LEDLEY King scored his first goal in three years as Tottenham continued their revival under Harry Redknapp with a 2-0 victory at West Ham.

King, who last scored against Portsmouth in December 2005, headed Aaron Lennon's curling cross past Robert Green to put Spurs ahead.

Spurs wrapped the victory in the last minute with a long-range strike from Jamie O’Hara as West Ham were caught on the break trying to snatch an equaliser.

West Ham enjoyed most of the early posession. Hayden Mullins' pass into the box was just too strong for Craig Bellamy and when the Welsh striker did latch onto a Valon Behrami's through-ball he was flagged off-side.

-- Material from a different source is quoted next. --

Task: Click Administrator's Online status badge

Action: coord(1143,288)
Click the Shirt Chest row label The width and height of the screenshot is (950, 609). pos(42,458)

West Ham thought they had taken the lead after 22 minutes when Jenas turned Bellamy's corner past stranded Tottenham keeper Heurelho Gomes. But the referee spotted a push from Neill on the England midfielder and awarded a free-kick to Spurs Bellamy was at the heart of West Ham's best attacking moments but for all their possession the Hammers lacked the decisive cutting edge.

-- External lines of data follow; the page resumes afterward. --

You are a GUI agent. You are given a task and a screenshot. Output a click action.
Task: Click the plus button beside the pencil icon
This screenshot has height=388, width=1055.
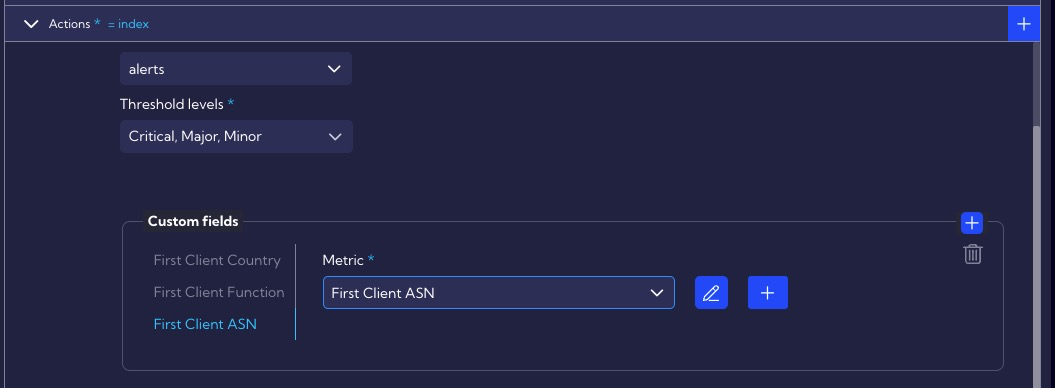coord(768,293)
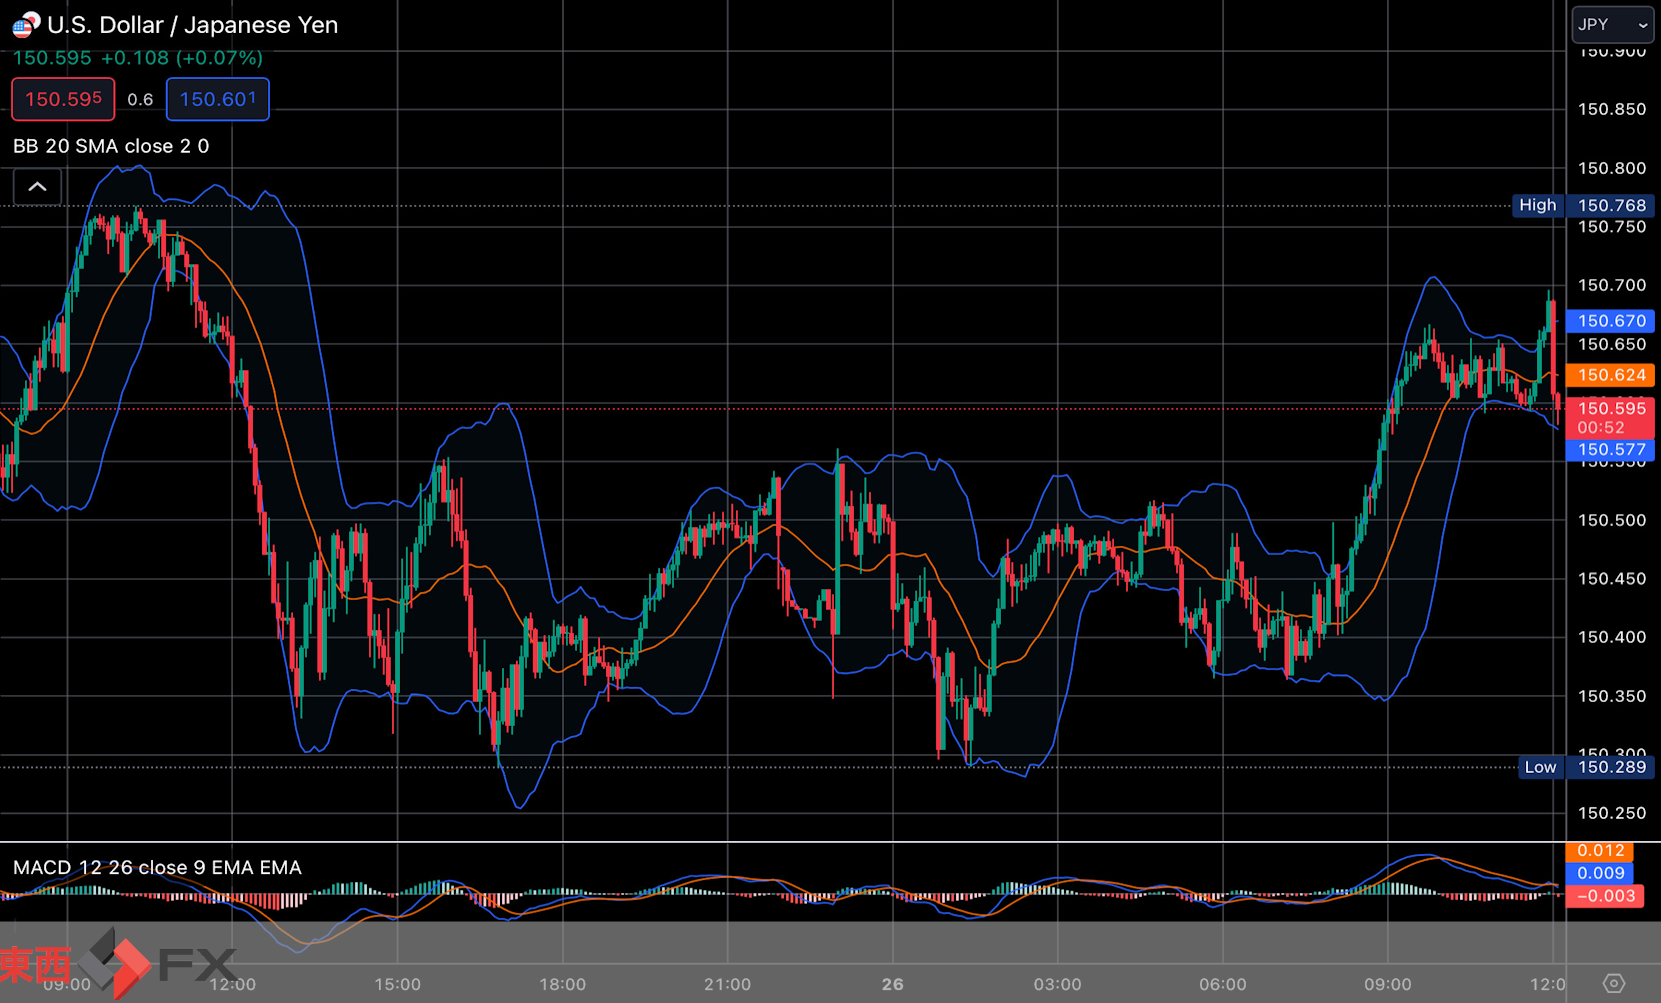Click the red-and-grey FX watermark logo
This screenshot has height=1003, width=1661.
point(118,963)
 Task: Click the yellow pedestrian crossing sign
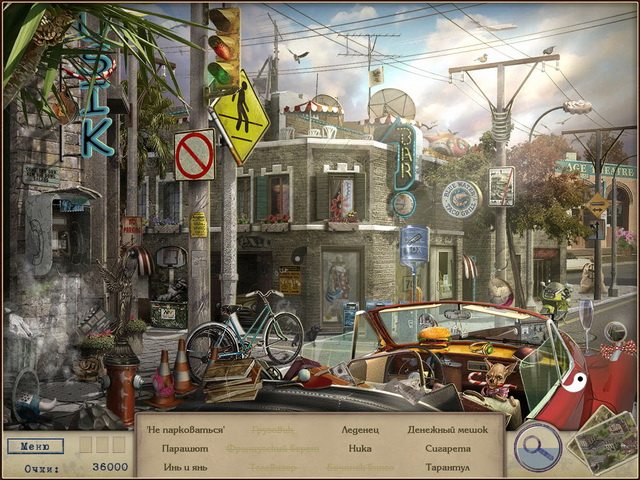[x=239, y=118]
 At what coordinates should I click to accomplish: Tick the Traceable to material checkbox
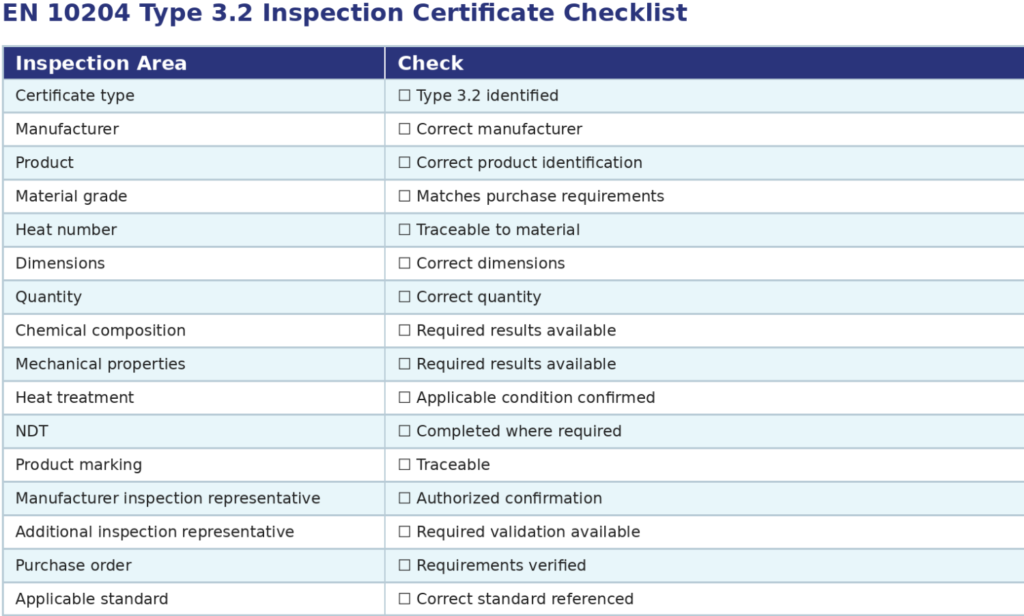tap(404, 230)
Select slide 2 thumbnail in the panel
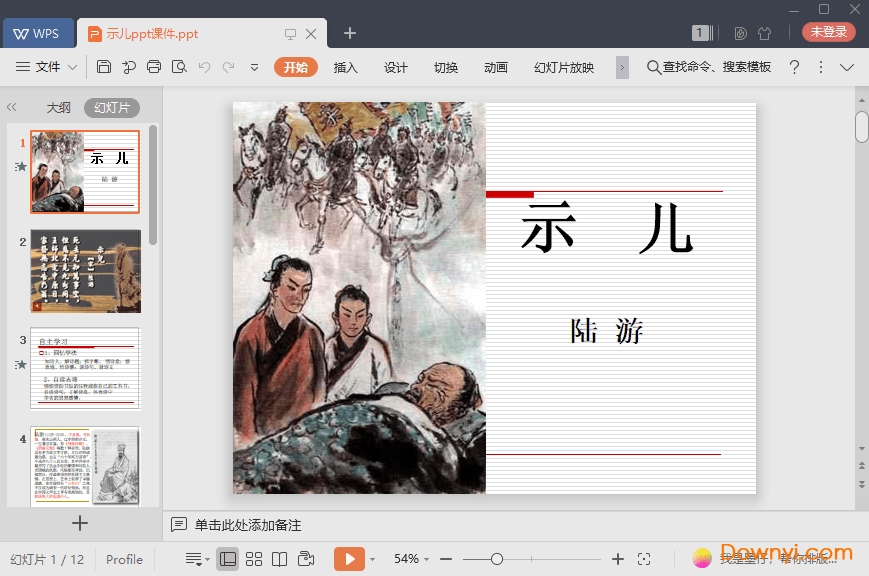869x576 pixels. tap(85, 271)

Tottenham were unfortunate not to go into half-time in the lead after upping the tempo to work two excellent opportunities in as many minutes.

Neill's clearing header fell straight to Bentley, who caught the half-volley clean and true but was denied by a brilliant diving save from Green, who punched the ball clear for a throw-in.

Spurs kept the pressure on and Pavlyuchenko stretched to meet Lennon's low cross at the far post but could only push the ball onto the post.

West Ham started the second half in positive fashion with Bellamy again running at the Tottenham back four but again he scuffed his shot at pulled it wide.

Lennon, Tottenham's most dangerous attacking weapon, broke clear but was tracked all the way by Parker who pulled off a perfectly-timed challenge just as the Spurs winger looked set to shoot.

When Modric was fouled by Neill 10 minutes into the second half, Harry Redknapp made his first change with Bent replacing Pavlyuchenko up front.

Spurs then had a strong claims for a penalty when Ilunga raised his arms to in front of his face to block Vedran Corluka's cross but their appeals were waved away.

Zola introduced home favourite Mark Noble for the ineffective Julien Faubert. Spurs opened up West Ham with some slick one-touch passing as Modric, Jenas and Lennon combined to find Bent, who escaped Collins in the box but turned his shot wide.

Tottenham began to turn the screw as Lennon fizzed around and West Ham struggled to match the tempo. Zokora's low drive was blocked but Spurs soon found the breakthrough they had been threatening when King rose to head Lennon's delightful cross past Green's despairing dive.

Zola sent on David di Michele and Diego Tristan in search of an equaliser.

It almost paid off as the Hammers threw everything forward.

Di Michele tried to squeeze space at the near post but was closed out and then West Ham were denied by a point-blank save from Gomes to deny the Italian after the ball had ping-ponged around the Spurs area.

And as West Ham fans stood head in hands, Spurs broke straight down field and Jamie O'Hara sealed with victory with a long-range strike.